# [EXERCISE]
Put the items below into a Markdown table with the columns "Row" and "Text". Each nonblank line gets its own row, numbered in order.

# [RAW DATA]

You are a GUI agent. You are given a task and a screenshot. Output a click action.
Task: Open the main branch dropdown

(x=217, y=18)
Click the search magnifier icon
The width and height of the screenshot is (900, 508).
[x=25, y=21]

# [SOLUTION FOR THIS TASK]
| Row | Text |
|---|---|
| 1 | You are a GUI agent. You are given a task and a screenshot. Output a click action. |
| 2 | Task: Open the main branch dropdown |
| 3 | (x=217, y=18) |
| 4 | Click the search magnifier icon |
| 5 | The width and height of the screenshot is (900, 508). |
| 6 | [x=25, y=21] |